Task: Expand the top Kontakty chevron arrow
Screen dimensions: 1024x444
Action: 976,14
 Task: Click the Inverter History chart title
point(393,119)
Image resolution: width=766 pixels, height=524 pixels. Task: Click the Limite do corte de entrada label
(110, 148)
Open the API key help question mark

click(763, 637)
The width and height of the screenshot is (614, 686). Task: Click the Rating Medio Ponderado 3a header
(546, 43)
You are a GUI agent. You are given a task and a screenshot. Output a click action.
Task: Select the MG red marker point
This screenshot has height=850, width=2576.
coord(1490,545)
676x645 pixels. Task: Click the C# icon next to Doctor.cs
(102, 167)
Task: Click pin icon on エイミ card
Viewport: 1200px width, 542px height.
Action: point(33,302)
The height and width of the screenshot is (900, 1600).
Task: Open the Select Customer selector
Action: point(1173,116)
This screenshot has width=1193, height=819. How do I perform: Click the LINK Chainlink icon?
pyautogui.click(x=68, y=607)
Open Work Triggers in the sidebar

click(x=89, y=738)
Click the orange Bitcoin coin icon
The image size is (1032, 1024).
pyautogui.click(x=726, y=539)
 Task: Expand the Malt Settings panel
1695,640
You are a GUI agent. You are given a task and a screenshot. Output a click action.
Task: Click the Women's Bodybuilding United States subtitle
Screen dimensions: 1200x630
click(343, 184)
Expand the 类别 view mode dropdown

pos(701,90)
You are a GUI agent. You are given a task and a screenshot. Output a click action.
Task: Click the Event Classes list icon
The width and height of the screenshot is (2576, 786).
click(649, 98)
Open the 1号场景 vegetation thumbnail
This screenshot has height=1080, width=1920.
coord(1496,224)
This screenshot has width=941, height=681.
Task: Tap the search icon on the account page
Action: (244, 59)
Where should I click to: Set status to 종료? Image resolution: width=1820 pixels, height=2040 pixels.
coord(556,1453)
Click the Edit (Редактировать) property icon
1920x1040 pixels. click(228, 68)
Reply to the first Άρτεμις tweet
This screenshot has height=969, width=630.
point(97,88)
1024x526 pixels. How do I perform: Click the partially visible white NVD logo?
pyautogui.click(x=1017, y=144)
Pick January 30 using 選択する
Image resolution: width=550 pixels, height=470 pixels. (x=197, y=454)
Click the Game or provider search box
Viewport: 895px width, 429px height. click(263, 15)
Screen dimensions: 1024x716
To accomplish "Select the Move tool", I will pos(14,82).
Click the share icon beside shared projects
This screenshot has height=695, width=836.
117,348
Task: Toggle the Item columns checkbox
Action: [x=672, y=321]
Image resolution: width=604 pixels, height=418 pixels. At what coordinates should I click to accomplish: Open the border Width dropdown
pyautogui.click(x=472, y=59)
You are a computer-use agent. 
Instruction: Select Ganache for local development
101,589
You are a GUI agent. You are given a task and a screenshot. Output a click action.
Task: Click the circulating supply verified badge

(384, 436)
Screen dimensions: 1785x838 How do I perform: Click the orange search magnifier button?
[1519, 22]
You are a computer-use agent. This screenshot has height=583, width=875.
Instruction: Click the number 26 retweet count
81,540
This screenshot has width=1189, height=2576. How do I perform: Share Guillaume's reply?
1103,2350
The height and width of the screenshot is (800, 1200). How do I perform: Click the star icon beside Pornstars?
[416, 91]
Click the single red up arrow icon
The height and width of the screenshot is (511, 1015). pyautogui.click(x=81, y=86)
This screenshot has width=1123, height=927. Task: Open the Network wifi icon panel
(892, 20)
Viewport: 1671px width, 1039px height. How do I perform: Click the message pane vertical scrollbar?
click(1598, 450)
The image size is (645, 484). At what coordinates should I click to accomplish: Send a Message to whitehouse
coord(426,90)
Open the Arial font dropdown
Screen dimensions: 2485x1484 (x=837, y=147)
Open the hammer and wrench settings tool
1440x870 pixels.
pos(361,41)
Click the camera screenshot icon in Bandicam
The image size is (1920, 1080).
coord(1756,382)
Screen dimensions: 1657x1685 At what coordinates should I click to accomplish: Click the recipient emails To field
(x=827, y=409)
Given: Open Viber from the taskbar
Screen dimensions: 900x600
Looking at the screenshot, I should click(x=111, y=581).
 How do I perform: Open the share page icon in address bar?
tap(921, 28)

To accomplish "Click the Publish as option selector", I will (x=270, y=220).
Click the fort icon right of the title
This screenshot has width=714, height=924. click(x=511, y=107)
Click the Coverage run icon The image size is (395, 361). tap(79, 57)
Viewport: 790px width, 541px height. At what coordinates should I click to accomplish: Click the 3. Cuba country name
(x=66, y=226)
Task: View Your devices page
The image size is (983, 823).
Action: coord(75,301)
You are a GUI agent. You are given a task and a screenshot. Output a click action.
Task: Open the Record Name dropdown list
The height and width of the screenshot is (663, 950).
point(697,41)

================

**WHAT THE EXERCISE ASKS:**
Output the items above again exactly as they appear, beginning with the line that contains "How do I perform: Open" and continuing through the final item.

**TASK ANSWER:**
 How do I perform: Open the share page icon in address bar?
tap(921, 28)

To accomplish "Click the Publish as option selector", I will (x=270, y=220).
Click the fort icon right of the title
This screenshot has width=714, height=924. click(x=511, y=107)
Click the Coverage run icon The image size is (395, 361). tap(79, 57)
Viewport: 790px width, 541px height. At what coordinates should I click to accomplish: Click the 3. Cuba country name
(x=66, y=226)
Task: View Your devices page
The image size is (983, 823).
Action: coord(75,301)
You are a GUI agent. You are given a task and a screenshot. Output a click action.
Task: Open the Record Name dropdown list
The height and width of the screenshot is (663, 950).
point(697,41)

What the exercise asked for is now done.